Practice This Simple Exercise
From one side of your index card, create a visualization of the problem situation, including your hot thought. Make the image rich with sensory data, colors, smells, touches, ect. Take yourself up the arousal ladder a bit, then turn the card over and read your balanced thought, while you continue to see yourself in the trigger scene and practice your balanced thought until the emotion begins to subside.
What you will quickly come to realize is that your automatic thought about the event brings the uncomfortable emotion, and by changing the thought, you can change the emotion.
You might even practice a few "very happy" memories just to feel good every so often, perhaps every five minutes for two heart beats.
1. If you have more than one main hot thought, do a separate worksheet for each hot thought.
2. If you have difficulty developing alternative interpretations ot the hot thought, imagine how a friend or some objective observer would view the situation.
3. If you have difficulty identifying exceptions, think of times you've been in the target situation without anything negative happening. Or can you remember a time you successfully handled a similar situation.
4. If you have difficulty remembering objective facts contrary to items in the "Evidence For" column, enlist a friend to help.

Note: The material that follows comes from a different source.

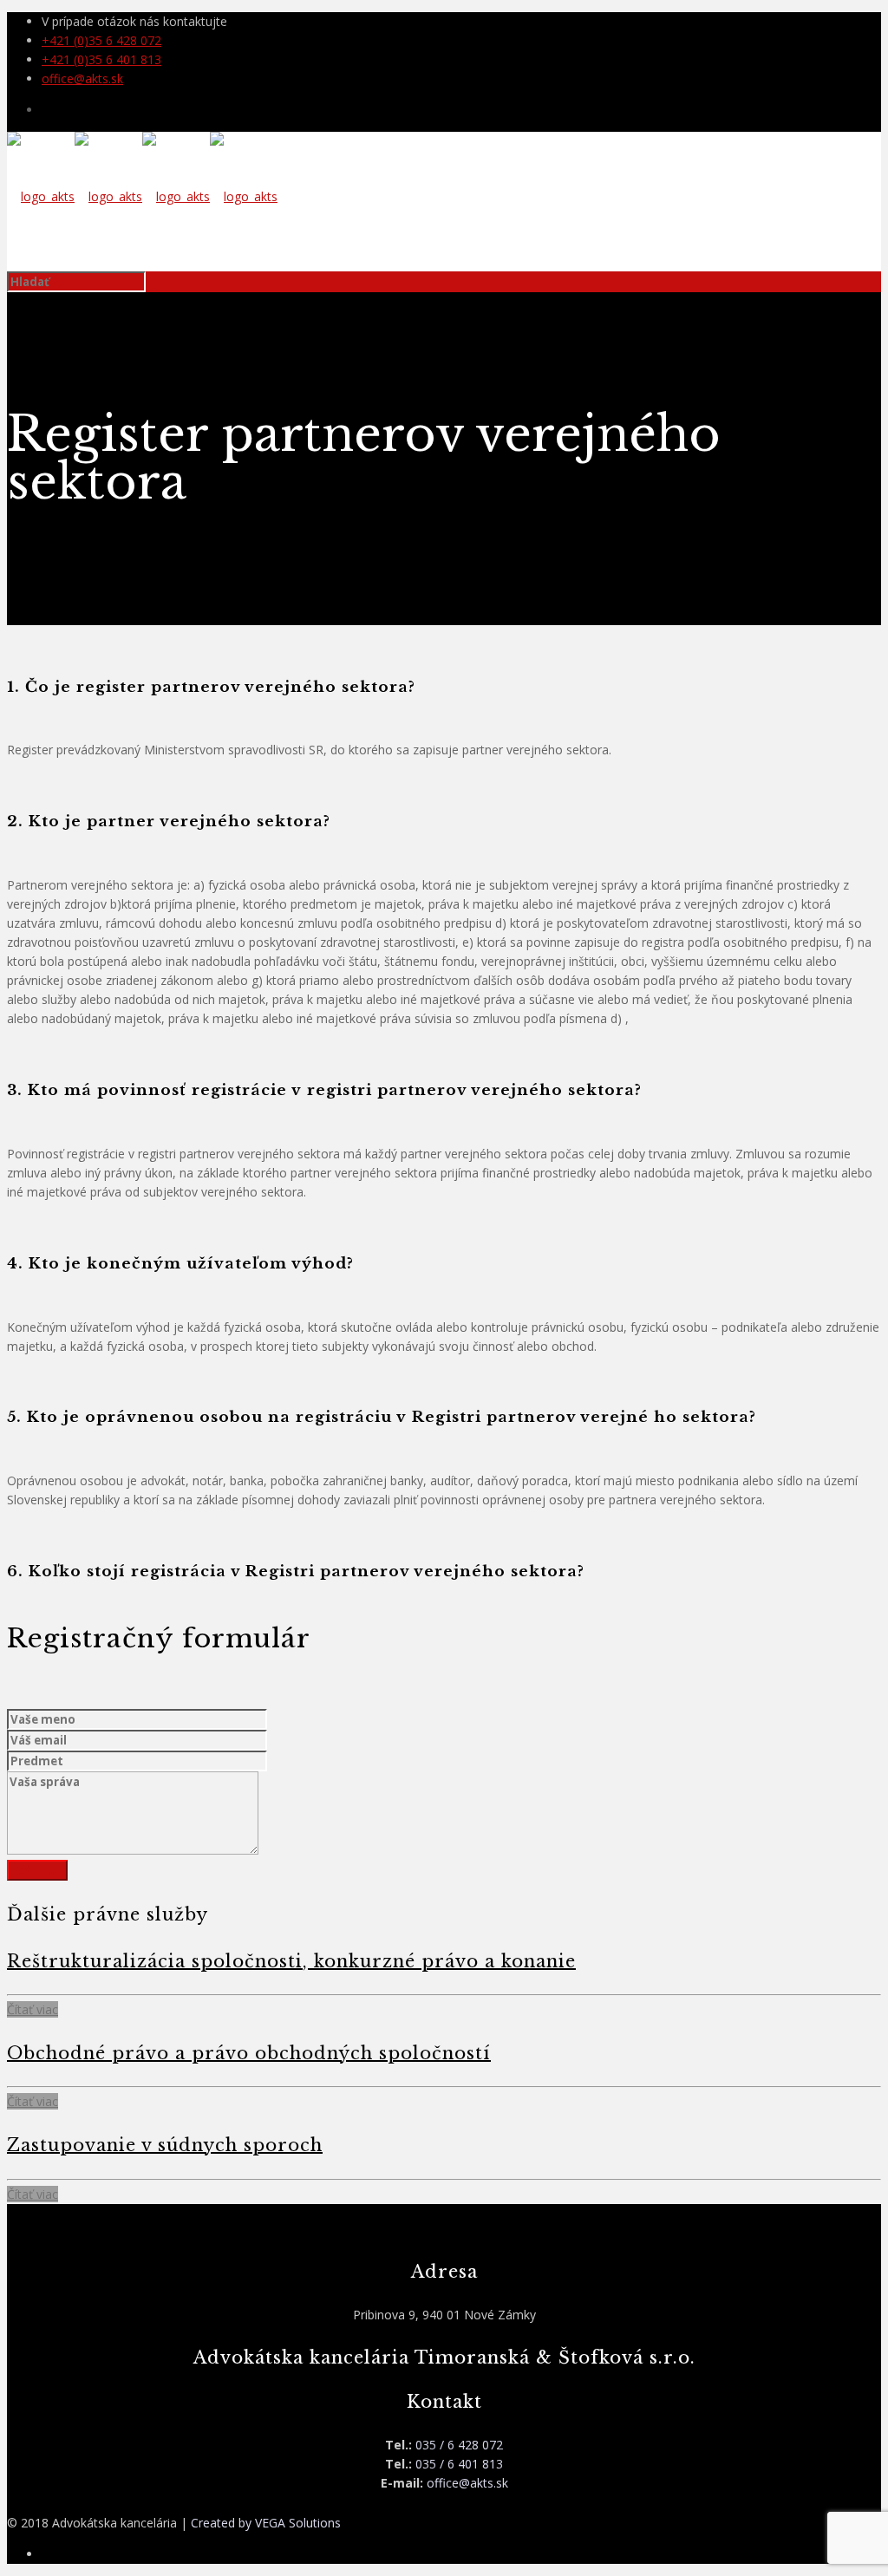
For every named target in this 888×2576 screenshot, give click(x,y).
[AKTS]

5. If you have difficulty assessing the odds of a dangerous outcome, make an estimate of all the times someone in the U.S. has been in this same situation. How many times has the feared catastrophe happened?
6. If you have difficulty making an action plan, imagine how a very competant friend or acquaintence would handle the same situation. What would he or she say or do, that might create a different outcome.